+++ Text for analysis
CHICAGO -- Recognizing that there is no way to again delay ICD-10 implementation or just scrap it altogether, the American Medical Association (AMA) is asking the Centers for Medicare and Medicaid Services to guarantee a "soft-landing" for the nation's physicians.
And the AMA defines soft-landing as a 2-year grace period "during which physicians will not be penalized for errors, mistakes, and or/malfunctions of the system."
Most of all, the AMA wants CMS to guarantee that the money will not stop. During the grace period the AMA wants guarantees that Medicare and Medicaid payments "will not be withheld based on ICD-10 coding mistakes ...".
This latest ICD-10 policy was unanimously approved -- without additional comment -- during the House of Delegates meeting at the AMA annual meeting.
The AMA has existing policy stating that ICD-10 should not be implemented, and the organization joined with other physician groups to twice delay the new codes from being implemented. But even the most outspoken of ICD-10 opponents, , a urologist who is president of the Medical Association of the State of Alabama, conceded that the ICD-10 train has left the station.
++++++
Work item A:
Update the part of the article on the AMA and ICD-10 that opens with the words containing "CHICAGO -- Recognizing" and closes with "the nation's physicians.", changing "Centers for Medicare and Medicaid Services" to "CMS".
Work item B:
Carry on the article about the AMA's position on ICD-10 from the point where it stops.
+++ Records provided
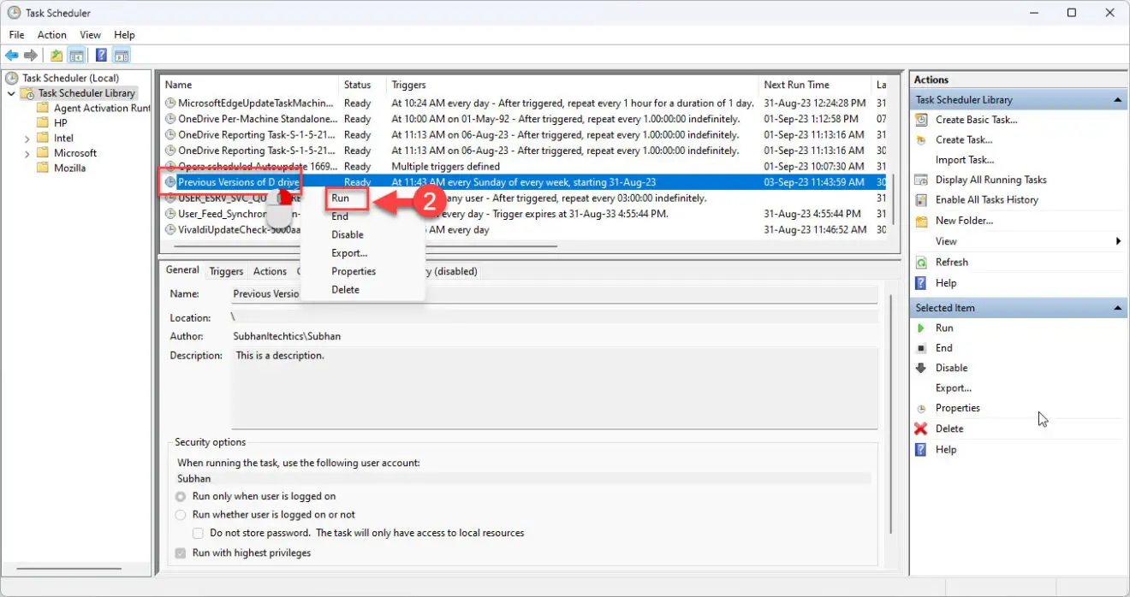Image resolution: width=1130 pixels, height=597 pixels.
Task: Click the green Run icon under Selected Item
Action: coord(922,328)
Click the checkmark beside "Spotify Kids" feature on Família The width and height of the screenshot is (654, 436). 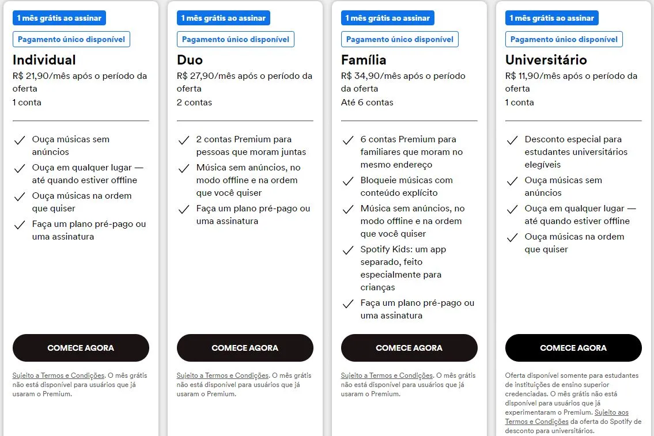pos(347,251)
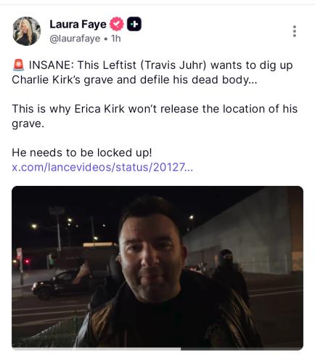Click the pink verified checkmark badge

pos(117,24)
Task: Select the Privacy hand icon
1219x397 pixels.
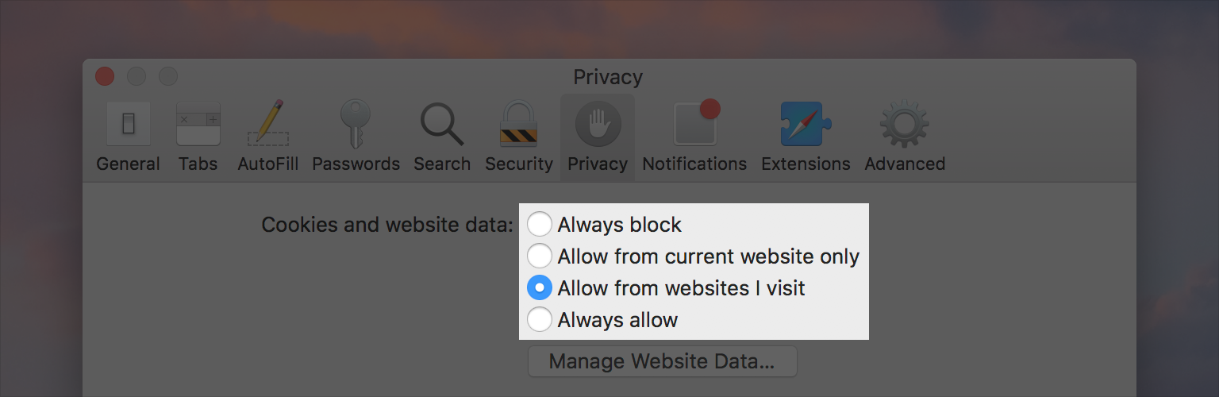Action: click(x=598, y=125)
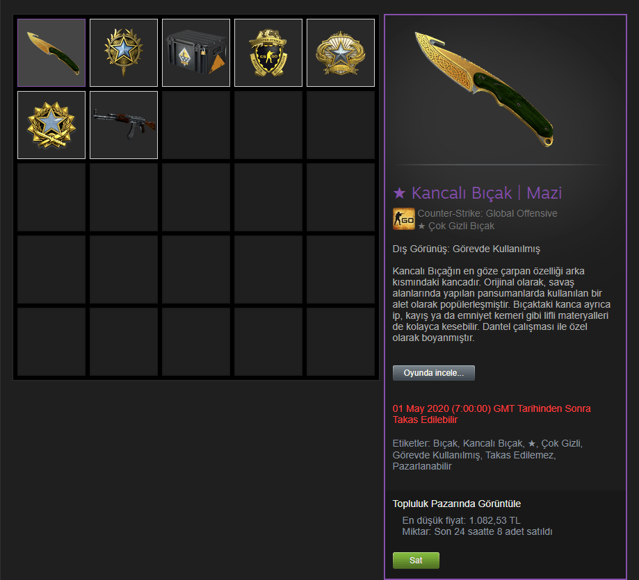Click the green Sat button
Image resolution: width=639 pixels, height=580 pixels.
point(416,561)
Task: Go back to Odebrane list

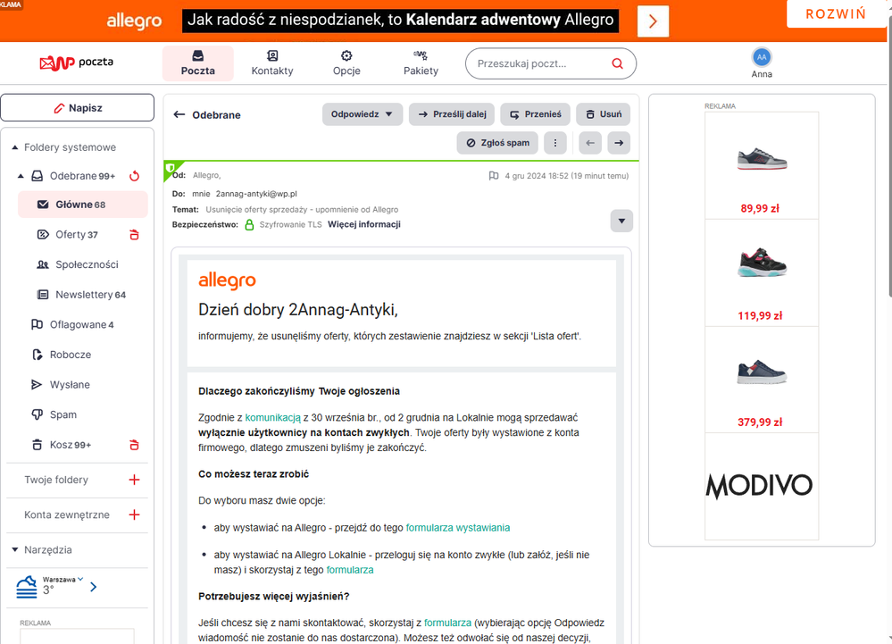Action: coord(179,114)
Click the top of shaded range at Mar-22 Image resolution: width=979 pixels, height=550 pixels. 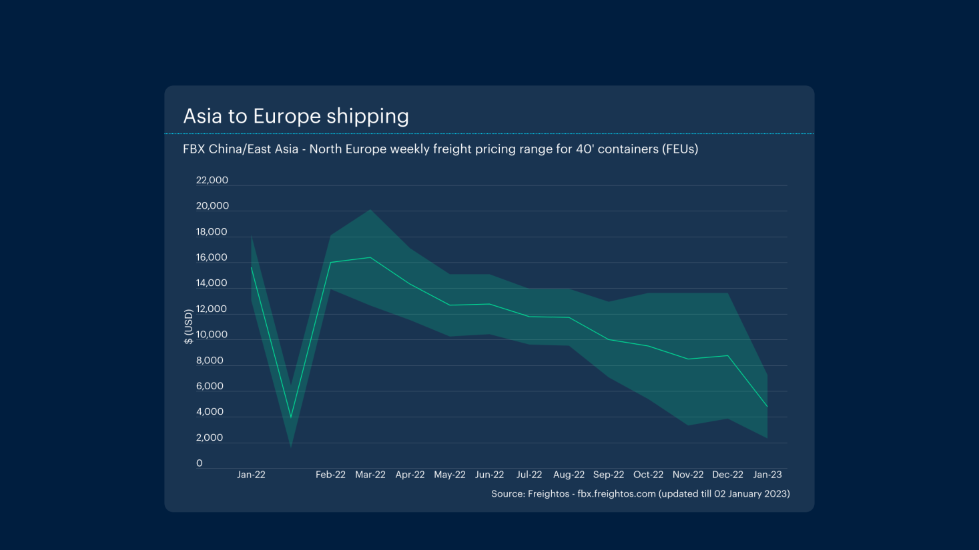coord(370,210)
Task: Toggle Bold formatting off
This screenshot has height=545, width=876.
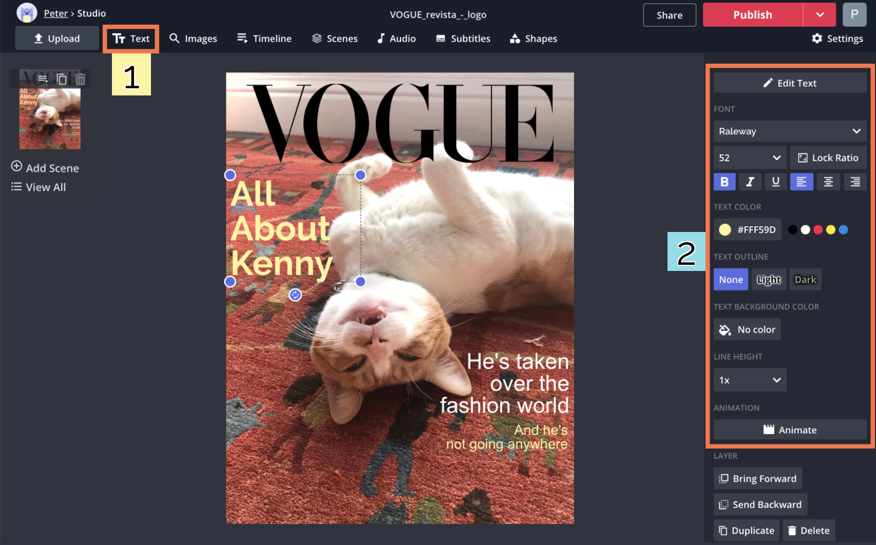Action: coord(724,182)
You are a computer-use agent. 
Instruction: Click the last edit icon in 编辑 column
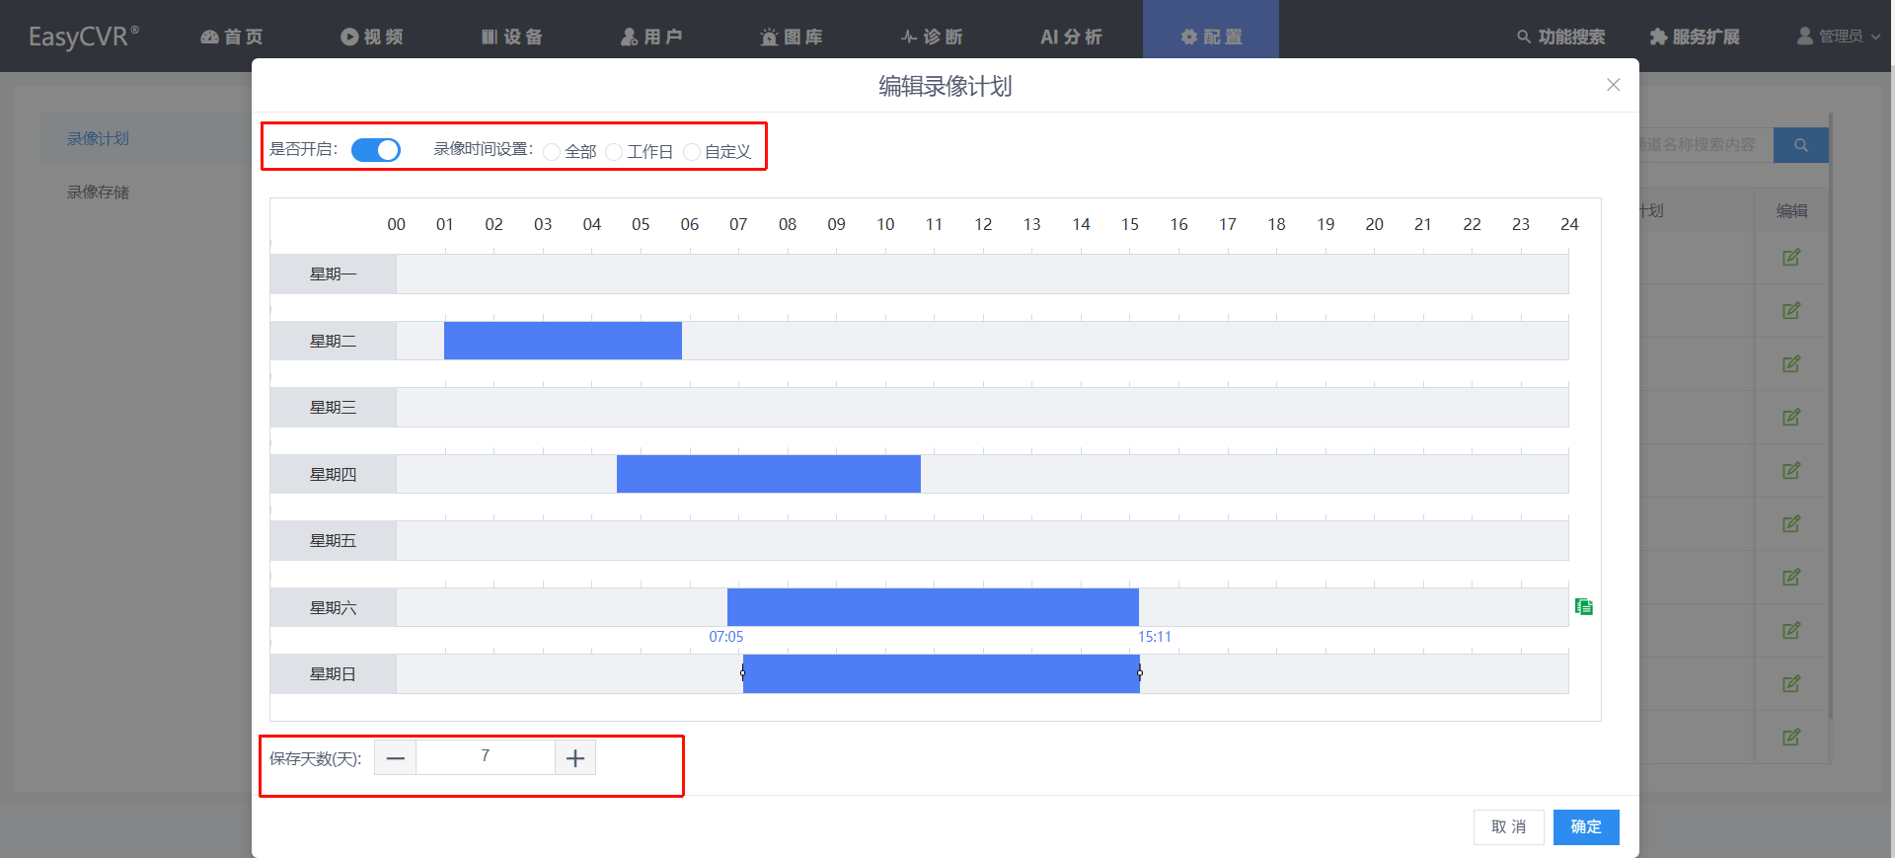[x=1790, y=738]
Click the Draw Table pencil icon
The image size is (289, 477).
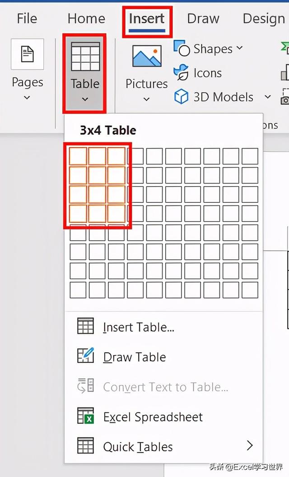(x=85, y=355)
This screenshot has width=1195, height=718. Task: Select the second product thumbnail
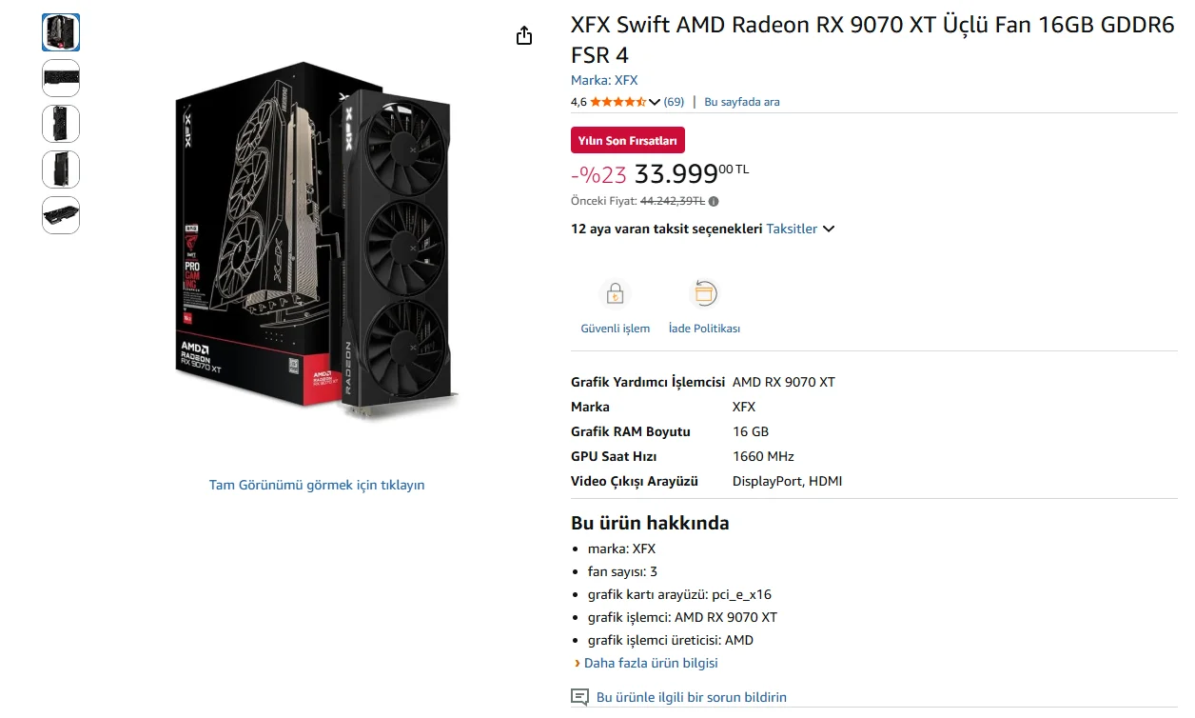[x=61, y=78]
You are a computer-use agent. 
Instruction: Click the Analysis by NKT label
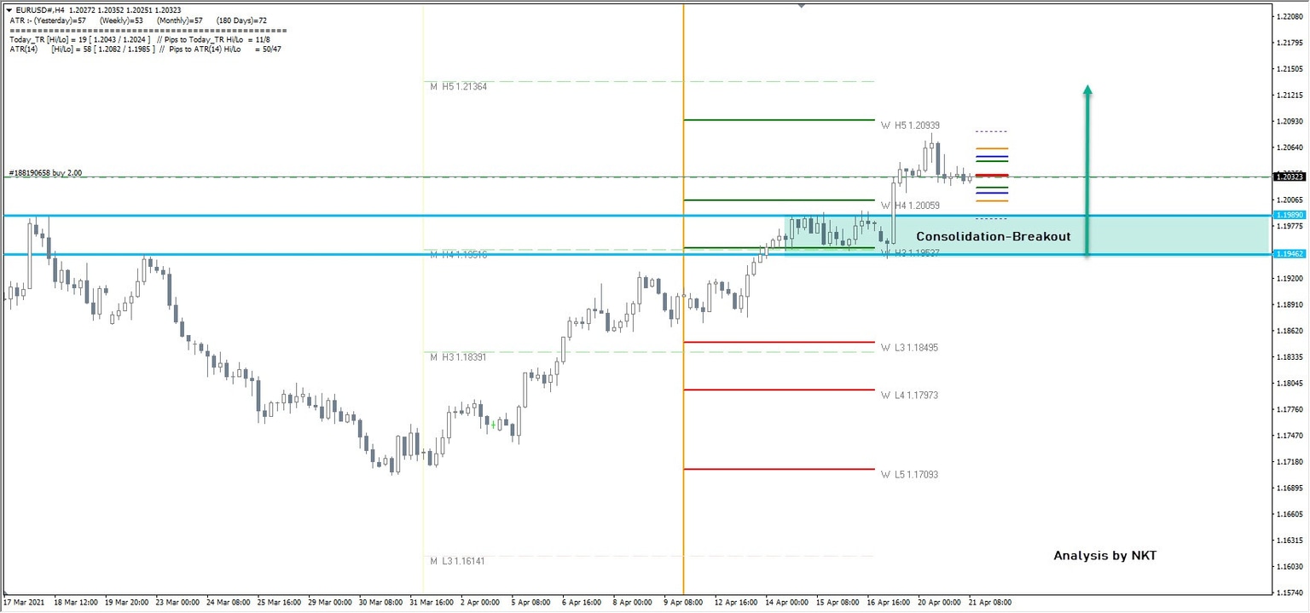click(1104, 555)
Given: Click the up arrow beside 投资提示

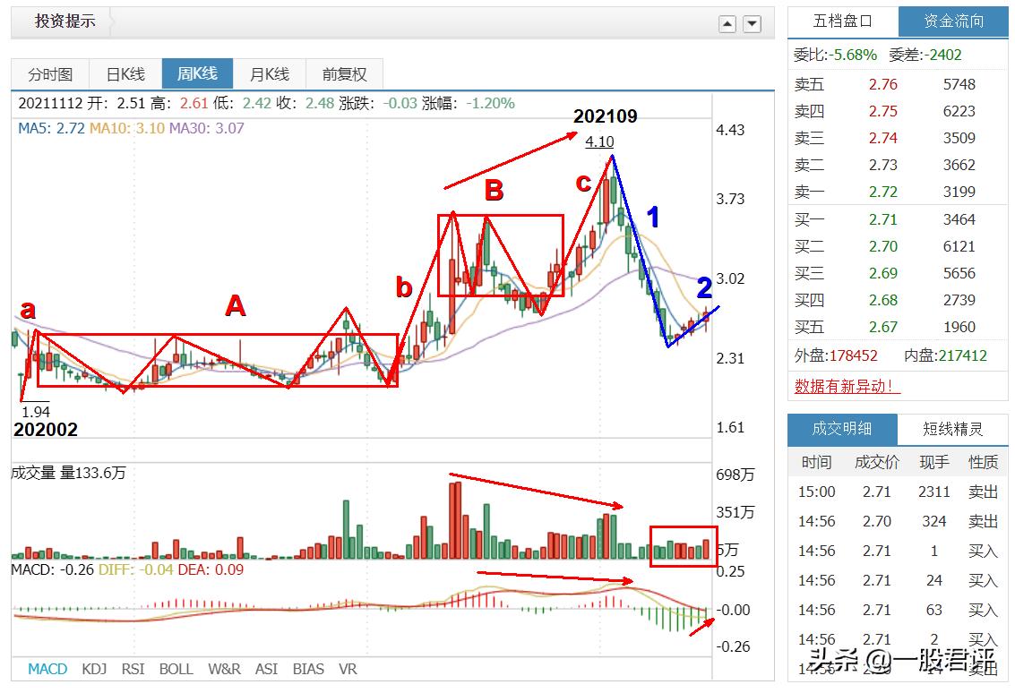Looking at the screenshot, I should [x=727, y=22].
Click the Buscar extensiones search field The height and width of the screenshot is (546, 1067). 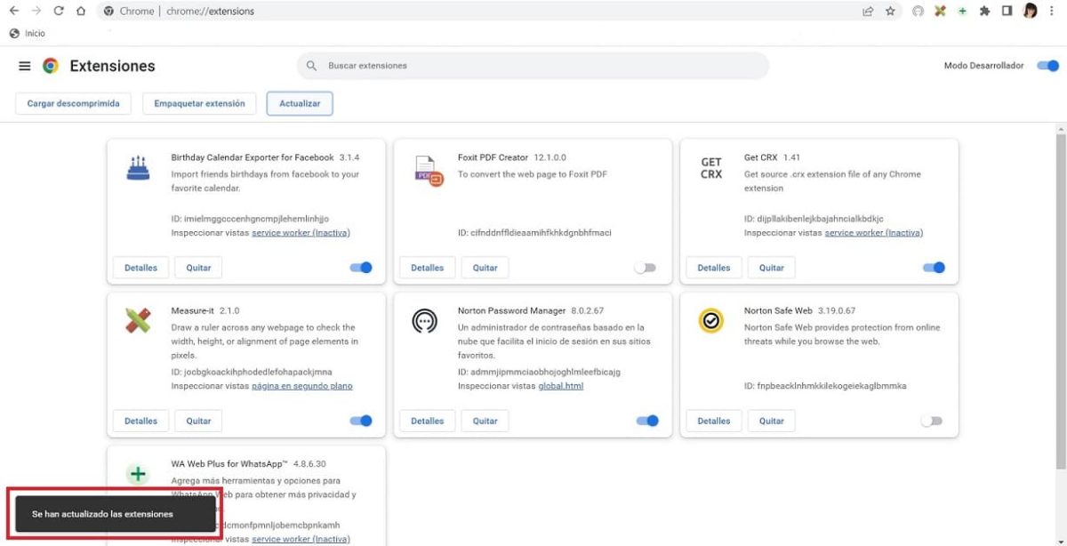click(534, 66)
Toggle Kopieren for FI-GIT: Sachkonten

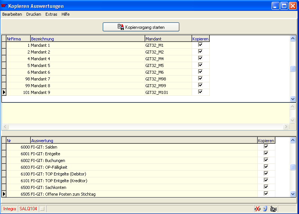coord(266,187)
++++++
Answer A:
CHICAGO -- Recognizing that there is no way to again delay ICD-10 implementation or just scrap it altogether, the American Medical Association (AMA) is asking the CMS to guarantee a "soft-landing" for the nation's physicians.

Answer B:
Nonetheless, Terry exhorted the AMA to unleash a grassroots "letter-writing" campaign to pressure Congress to back the 2-year grace period. That effort, he said, was so critical that he pushed to have the ICD-10 issue addressed Monday, rather than Wednesday as had originally been scheduled. "We need to start writing those letters right away," Terry said.
The AMA also plans to gather data on the number of physicians who retire, leave private practice, or move to "all-cash practices" in response to ICD-10. The House didn't direct AMA staff to publicly release those data, but said they could be released to the public "if appropriate."